What do you think of this OKR?
Objective: High product adoption of VWX
Key results:
- VWX achieves 10,000 monthly active users (MAU) by June 30 (end of quarter)
- VWX achieves average engagement session length of greater than 1 minute over a minimum an engaged audience of 3000
- VWX achieves stickiness of more than 50% by June 30 (average Daily/Monthly active users)
So, whats so wrong with this OKR?
It has a clear, non-quantified, objective
The key results all have numbers (so they are analogue) and a deadline (stated or implied).
The key results seem like things you would want and seem to measure a high product adoption.
That is all good, so what is the problem?
I could quibble about measuring key result #1 on at the quarter end. If the team are working hard to deliver this their good work may not have had time to play out. They may finish work on June 30 but it might take weeks for the world to notice and active users to increase.
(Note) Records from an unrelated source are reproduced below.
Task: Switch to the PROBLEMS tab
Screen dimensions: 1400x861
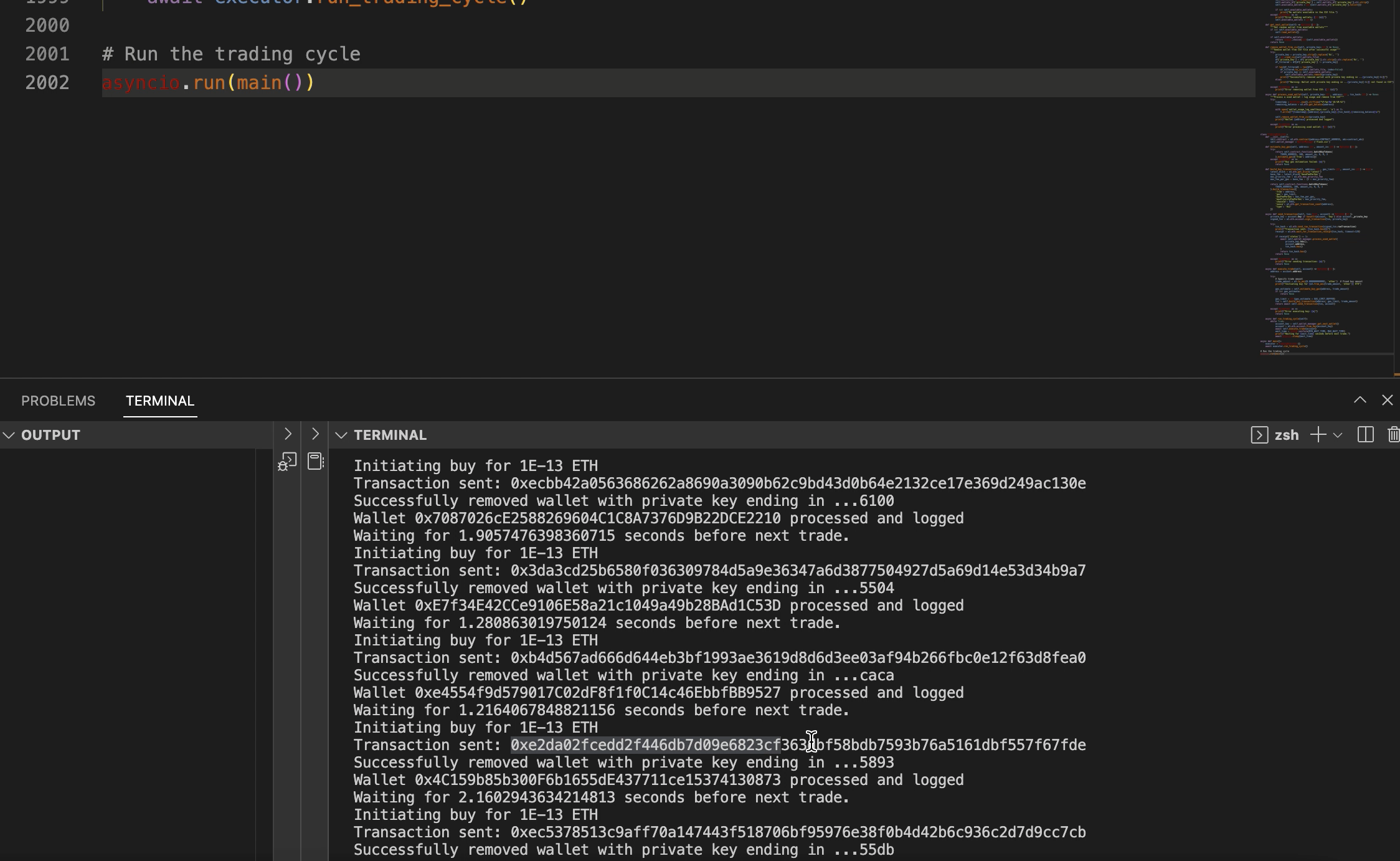Action: coord(58,401)
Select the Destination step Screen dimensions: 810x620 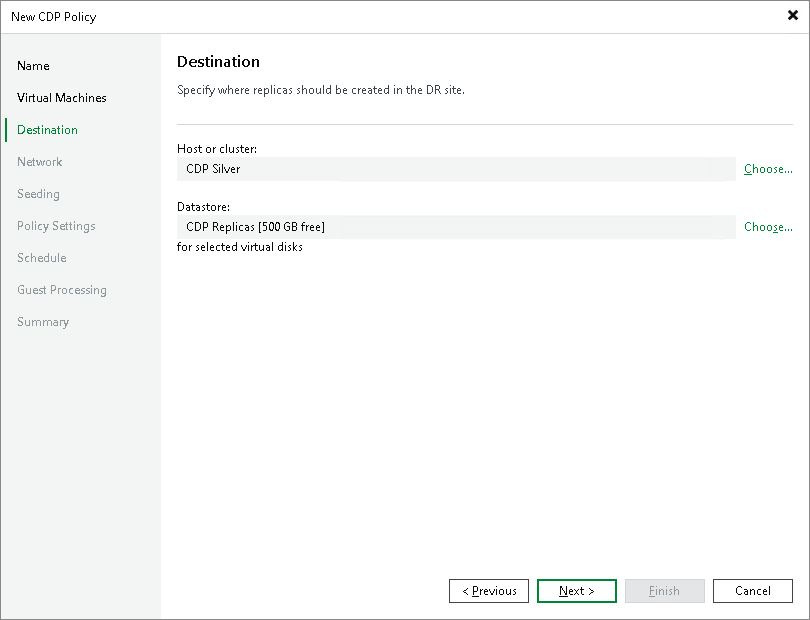[x=47, y=129]
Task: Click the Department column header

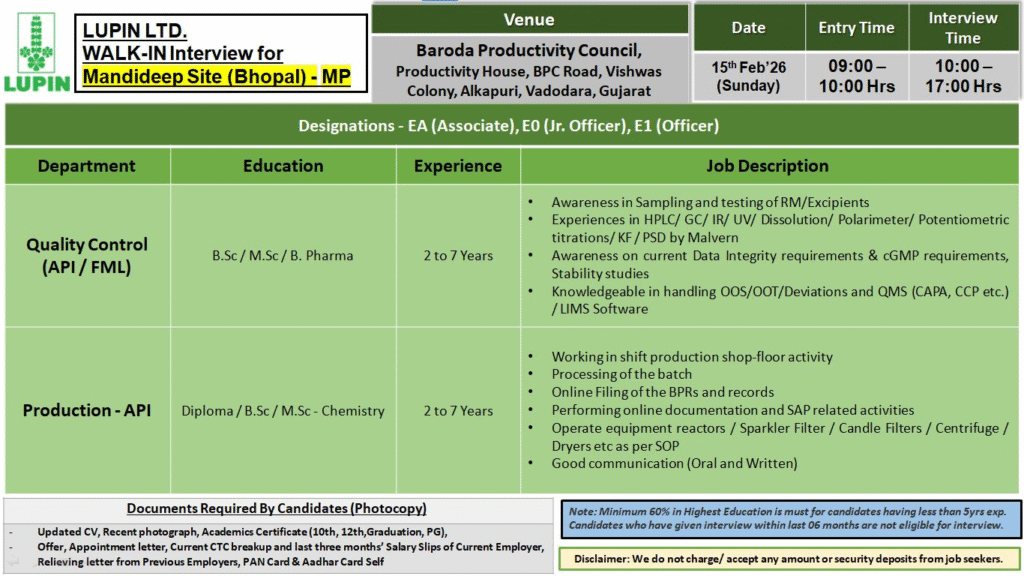Action: [x=86, y=165]
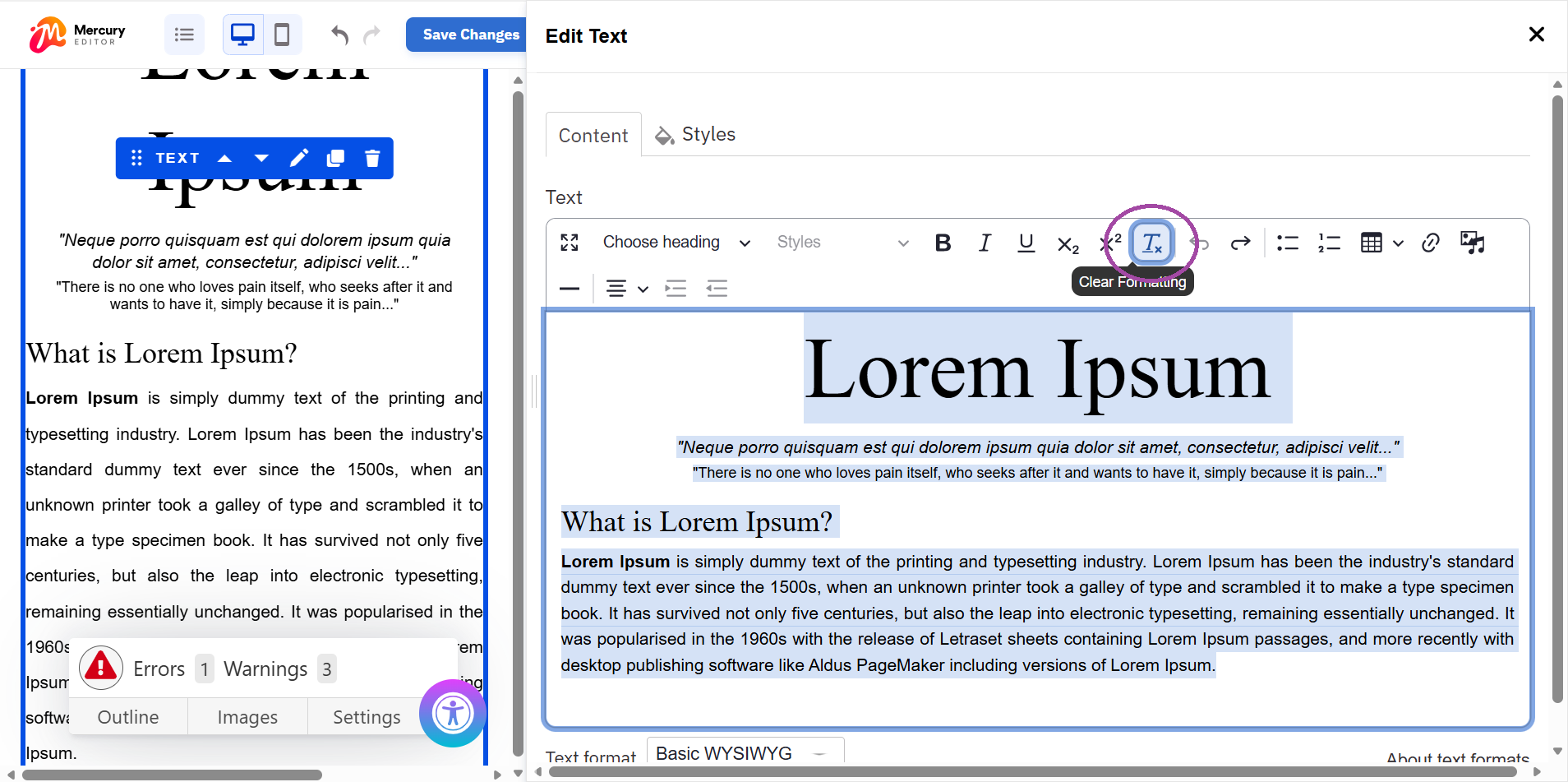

But actually, there is a bigger problem.
The problem is less about the wording of the OKR but the destination: this was an OKR given to a development team. Coders, Testers and maybe Analysts were supposed to make this OKR happen.
The implication is that the technical staff can exercise control over user behaviour. That suggest the company believes that product quality alone drives usage. Is that a fair assumption to make?
Maybe, I’d like to see some evidence.
However, on the whole I think not. A well placed advertising campaign might do more to boost user figures than some new feature.
Or look at engagement, I’m not sure what this product was doing but 1 minute of usage might imply that they product was slow, the user might be waiting for a status update. It might even be slow because many other users were using it.